Sunday, July 1, 2007

Day 5: Gatorade and TV

I feel a lot better now that I've stopped taking the Lortab. I talked to the doctor yesterday about my inability to sit up without dizziness, and he guessed that the vomiting of the past few days had led to weakness and dehydration. He told me to drink Gatorade and eat more. I started that plan yesterday, since I can finally keep food down. Last night I was able to eat a piece of chicken, some cooked carrots, pasta salad, and a slice of pound cake. I felt great.

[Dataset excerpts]

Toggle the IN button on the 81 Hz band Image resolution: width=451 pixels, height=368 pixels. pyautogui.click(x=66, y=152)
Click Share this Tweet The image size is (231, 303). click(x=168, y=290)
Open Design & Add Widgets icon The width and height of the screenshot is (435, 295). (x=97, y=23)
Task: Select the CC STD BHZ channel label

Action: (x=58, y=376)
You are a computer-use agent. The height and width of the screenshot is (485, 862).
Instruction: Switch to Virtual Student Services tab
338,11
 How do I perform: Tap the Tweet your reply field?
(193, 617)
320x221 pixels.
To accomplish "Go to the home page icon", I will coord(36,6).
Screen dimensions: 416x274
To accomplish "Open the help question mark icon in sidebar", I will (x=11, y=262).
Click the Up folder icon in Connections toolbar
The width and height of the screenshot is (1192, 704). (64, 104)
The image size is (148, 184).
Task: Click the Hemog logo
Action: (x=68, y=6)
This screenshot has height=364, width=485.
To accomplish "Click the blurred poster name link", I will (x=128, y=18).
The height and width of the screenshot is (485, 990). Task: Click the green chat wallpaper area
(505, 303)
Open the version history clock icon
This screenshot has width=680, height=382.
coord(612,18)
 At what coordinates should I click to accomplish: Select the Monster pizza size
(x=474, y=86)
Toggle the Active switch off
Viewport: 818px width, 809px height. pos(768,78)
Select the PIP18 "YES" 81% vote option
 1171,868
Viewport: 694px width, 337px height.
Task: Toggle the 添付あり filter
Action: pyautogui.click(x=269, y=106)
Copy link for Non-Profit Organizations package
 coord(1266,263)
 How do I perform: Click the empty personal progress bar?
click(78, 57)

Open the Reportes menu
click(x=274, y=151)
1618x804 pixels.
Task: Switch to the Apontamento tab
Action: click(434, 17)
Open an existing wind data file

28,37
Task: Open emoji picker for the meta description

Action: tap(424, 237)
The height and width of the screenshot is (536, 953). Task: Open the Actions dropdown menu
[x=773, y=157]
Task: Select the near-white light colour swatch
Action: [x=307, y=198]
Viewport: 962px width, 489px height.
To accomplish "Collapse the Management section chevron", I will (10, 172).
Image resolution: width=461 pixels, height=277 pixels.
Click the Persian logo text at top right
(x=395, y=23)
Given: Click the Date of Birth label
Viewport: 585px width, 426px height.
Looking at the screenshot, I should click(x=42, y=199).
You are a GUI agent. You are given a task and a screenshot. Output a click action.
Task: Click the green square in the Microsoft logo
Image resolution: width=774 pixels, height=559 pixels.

TASK TO CARRY OUT
Edit the Day 5 entry from "Sunday, July 1, 2007" through "I felt great.", changing "Gatorade" to "water" wherever it appears in that span.

WRITTEN REPLY
Sunday, July 1, 2007

Day 5: water and TV

I feel a lot better now that I've stopped taking the Lortab. I talked to the doctor yesterday about my inability to sit up without dizziness, and he guessed that the vomiting of the past few days had led to weakness and dehydration. He told me to drink water and eat more. I started that plan yesterday, since I can finally keep food down. Last night I was able to eat a piece of chicken, some cooked carrots, pasta salad, and a slice of pound cake. I felt great.